WRITTEN INSTRUCTION: Rewrite the entries, requests included, starting at the line containing "You are a GUI" and ending at the end of the entries, and adjust every coordinate in the answers by -131. Leave the pictures out of your answer.

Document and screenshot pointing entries
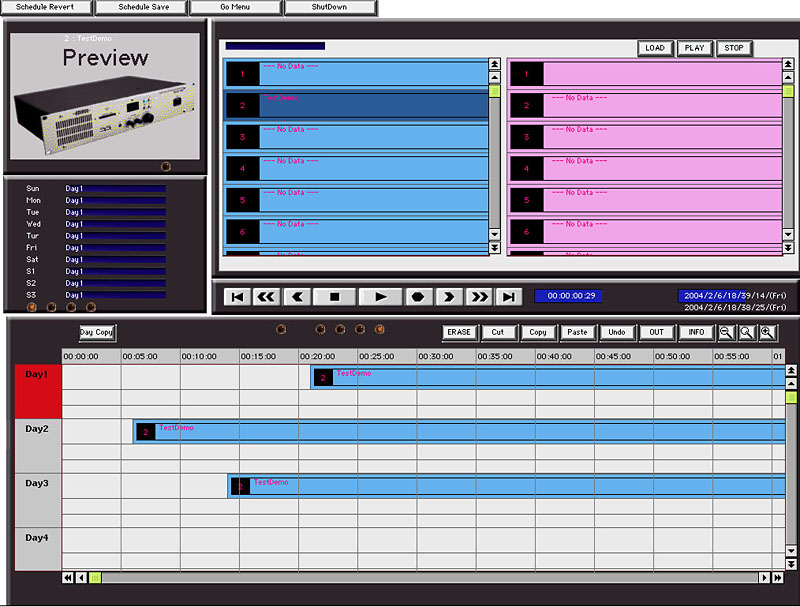
Task: Jump to end with skip-to-end button
Action: coord(509,297)
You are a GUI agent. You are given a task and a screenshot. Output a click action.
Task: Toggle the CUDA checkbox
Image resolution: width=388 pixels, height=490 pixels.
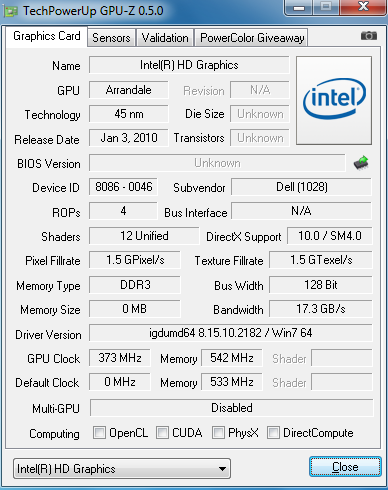(162, 433)
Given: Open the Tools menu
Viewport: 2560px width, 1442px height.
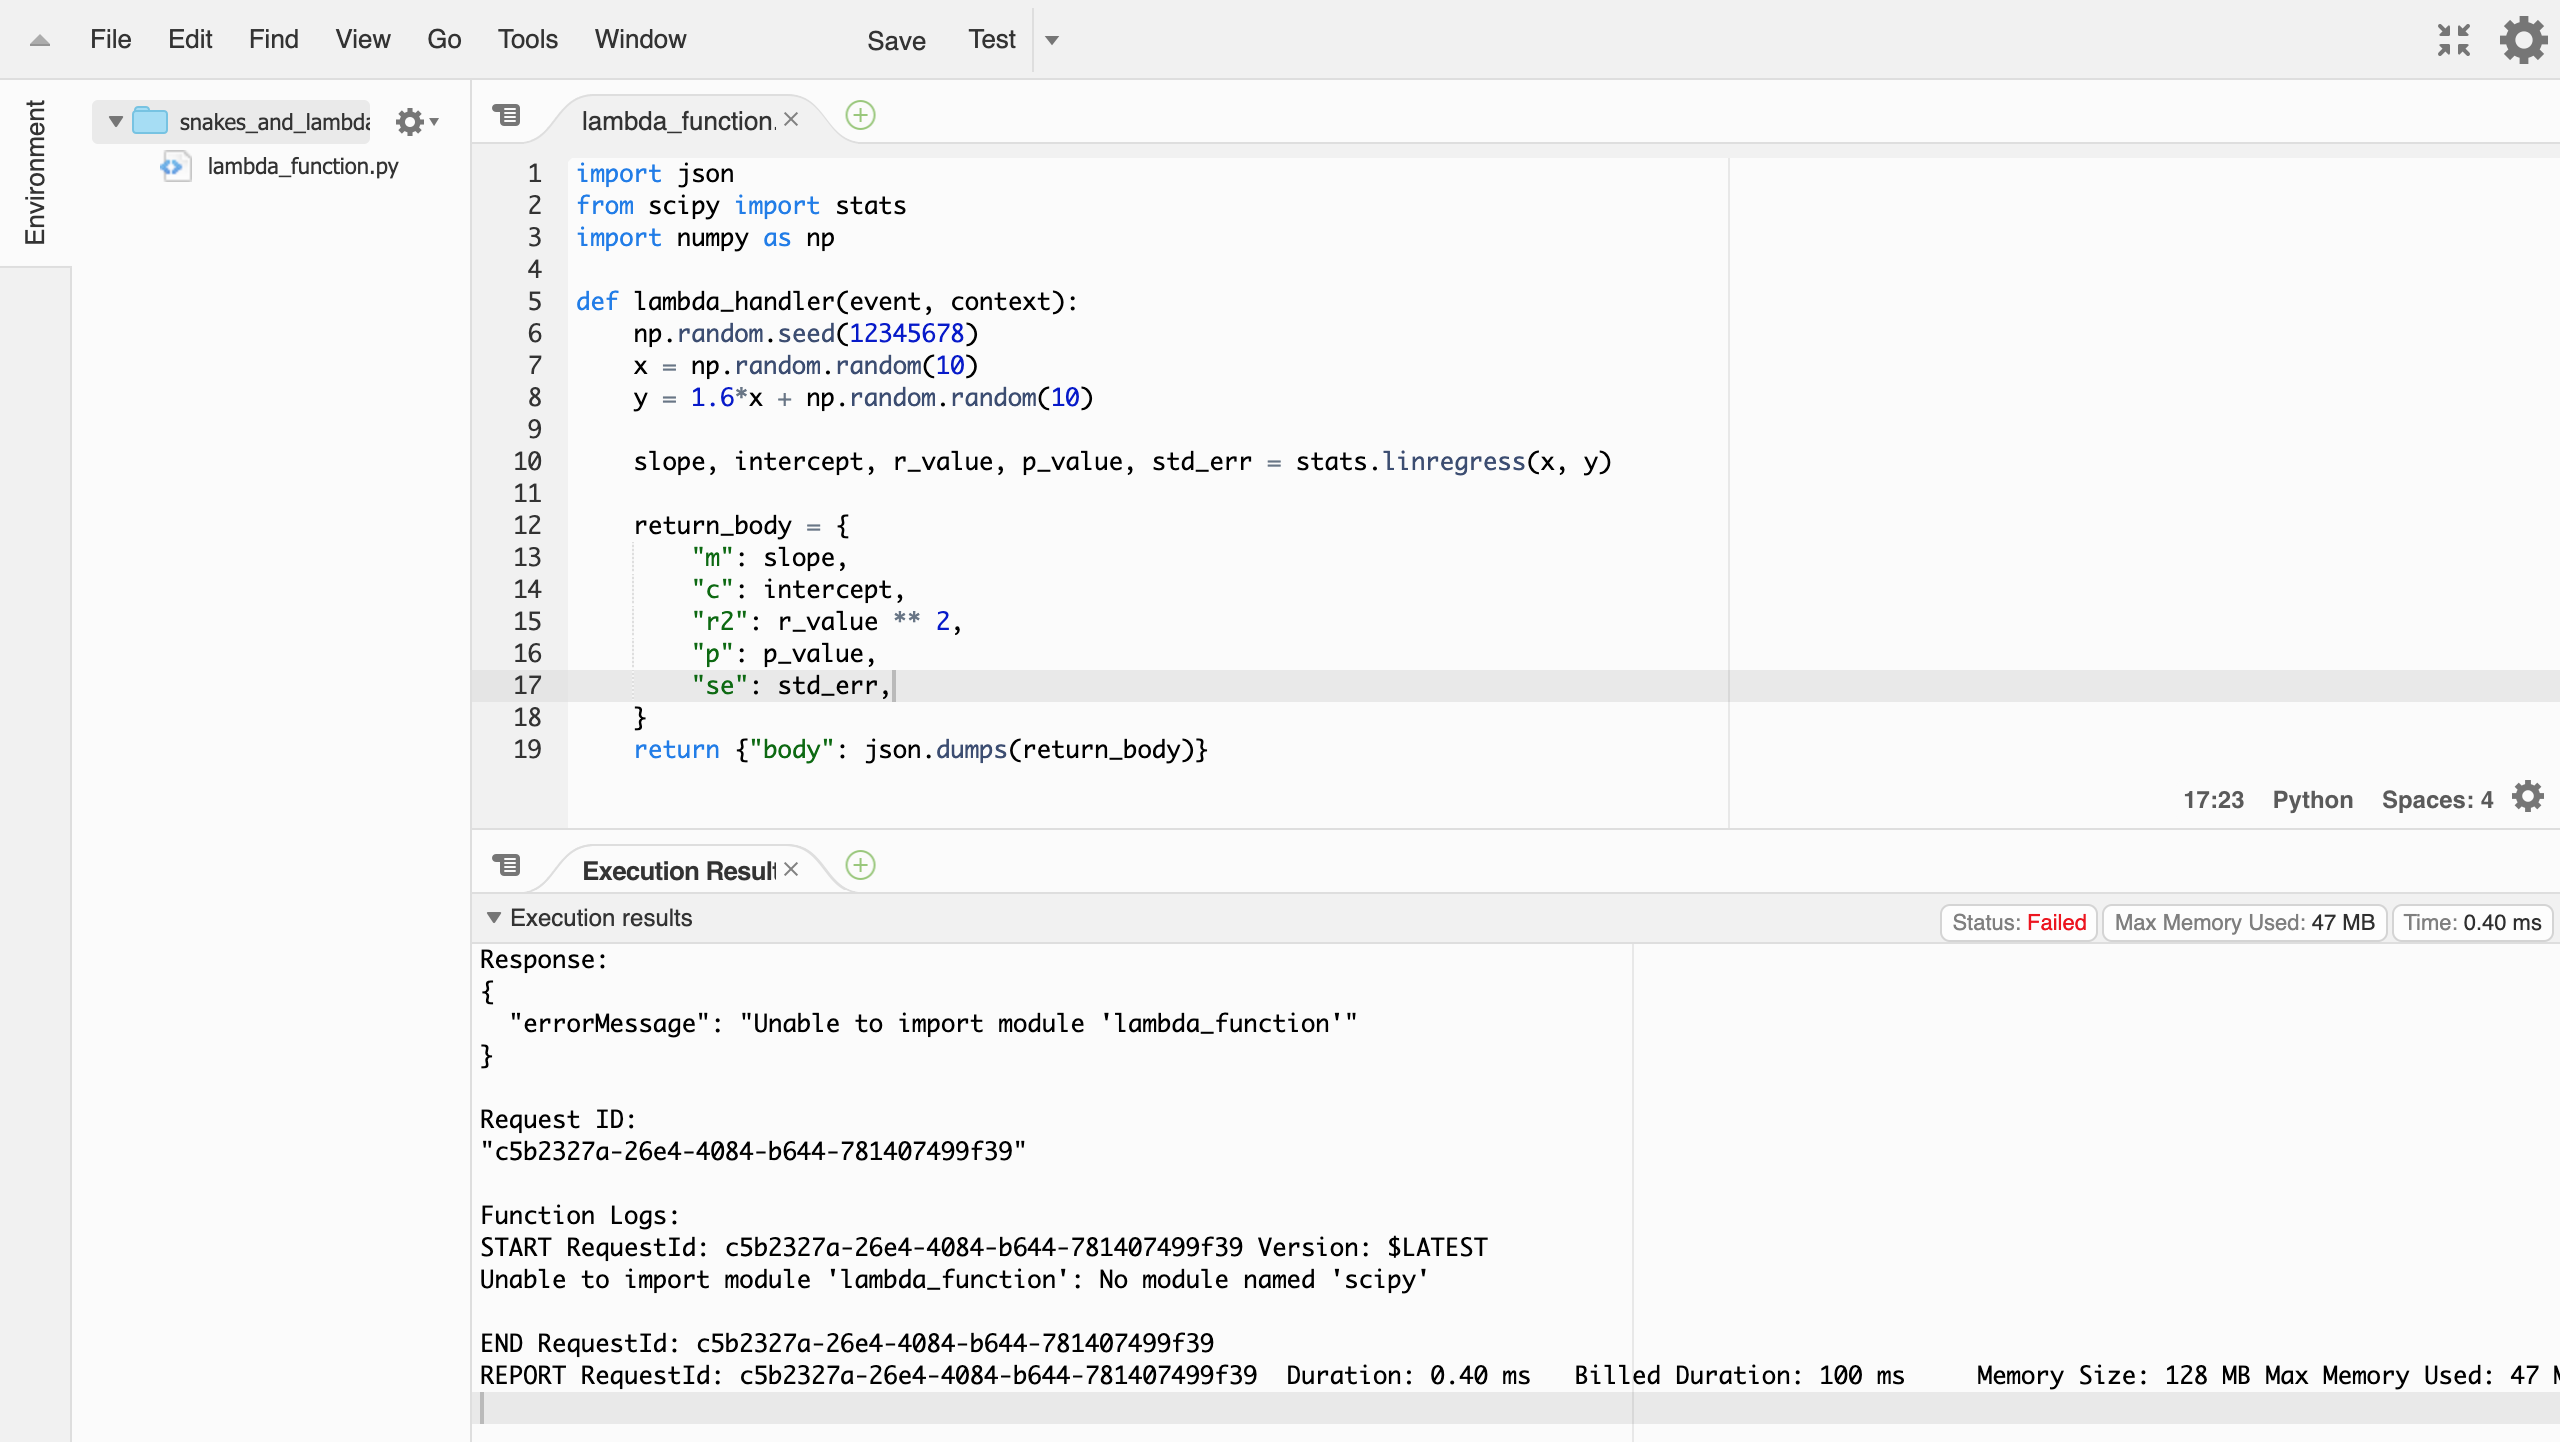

WRITTEN SOLUTION:
You are a GUI agent. You are given a task and a screenshot. Output a click action.
Task: Toggle the CUDA checkbox
Image resolution: width=388 pixels, height=490 pixels.
(31, 302)
Given: Open the Tools menu
Viewport: 2560px width, 1442px height.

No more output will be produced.